Aside from the fact that a new group of gullible eight-year-olds comes along every year, I predict that the pop music market of the 21st century will be consumer-driven rather than steered by manipulative multinational label heads. I predict that funky Afro-French pop by girl duos like Native and Les Nubians will create an American vogue–just as crafty as that British acid jazz movement of the past decade–for all kinds of contemporary French balladeers who’ve been inspired by Gypsy and African Arab melodies. And I predict that small American labels will be licensing and promoting them, often from artist-owned virtual imprints on the Internet.
Since Caruso and other foreign opera stars sold countless records in this country during the first half of the 20th century, we know that language is no real obstacle.
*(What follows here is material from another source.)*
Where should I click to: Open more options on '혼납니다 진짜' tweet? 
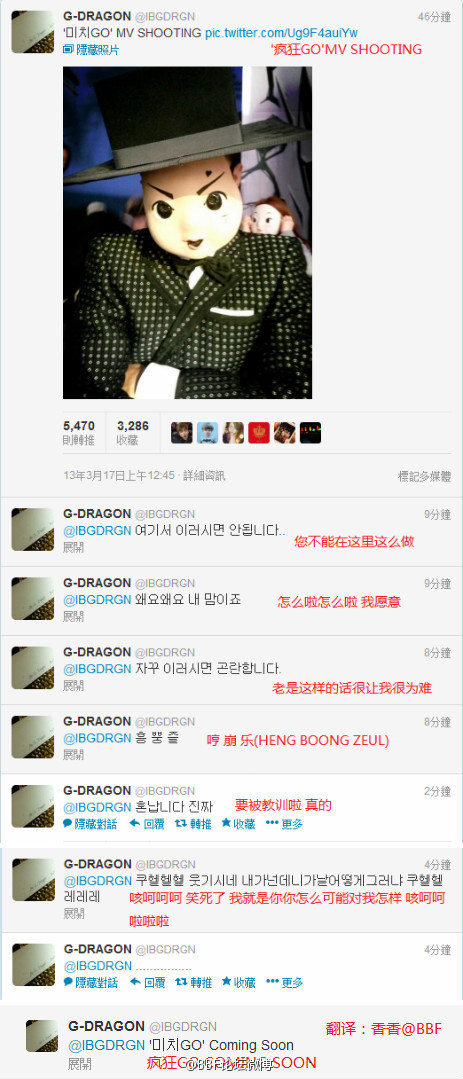coord(284,824)
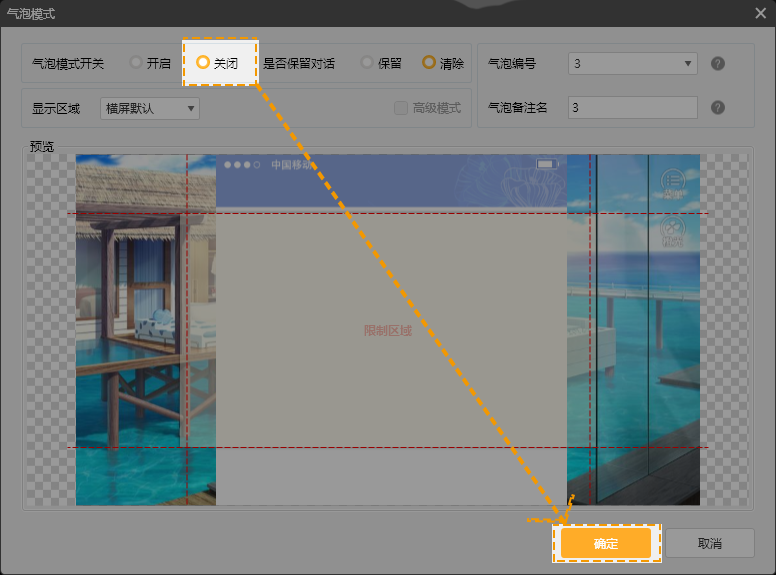
Task: Choose 清除 to clear dialogue
Action: pos(429,63)
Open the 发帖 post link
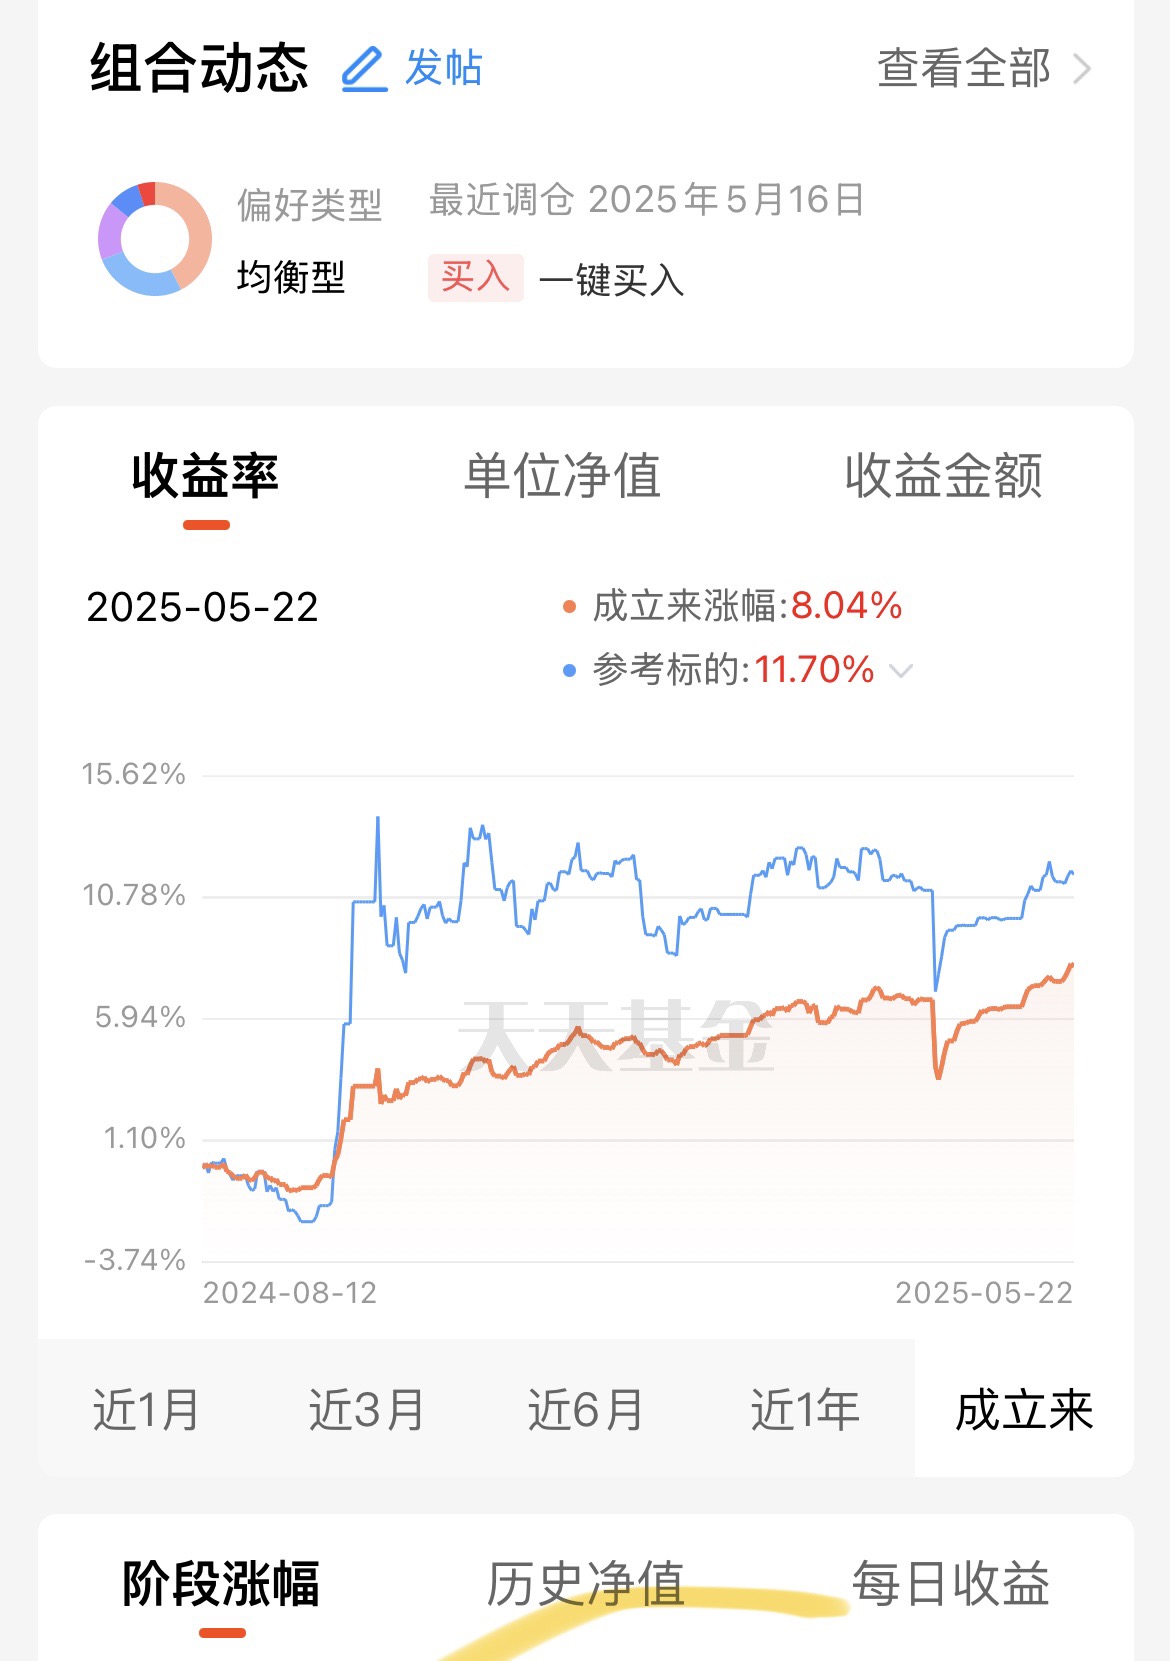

And given how many r&b, rap, and reggae records American whites have spent money on in the second half of this century, we know that race is no obstacle, either. The Net and desktop manufacturing are making the average American kid a true citizen of the world–stimulating his appetite for new things and (more importantly) new faces. So with dozens of domestic rosters to fill, plus ever cheaper marketing and distribution tools, the next Beatles-like phenomenon could very well emerge from Southeast Asia. And via live tours, streaming media, and multilingual Web sites, the American public will eagerly embrace it.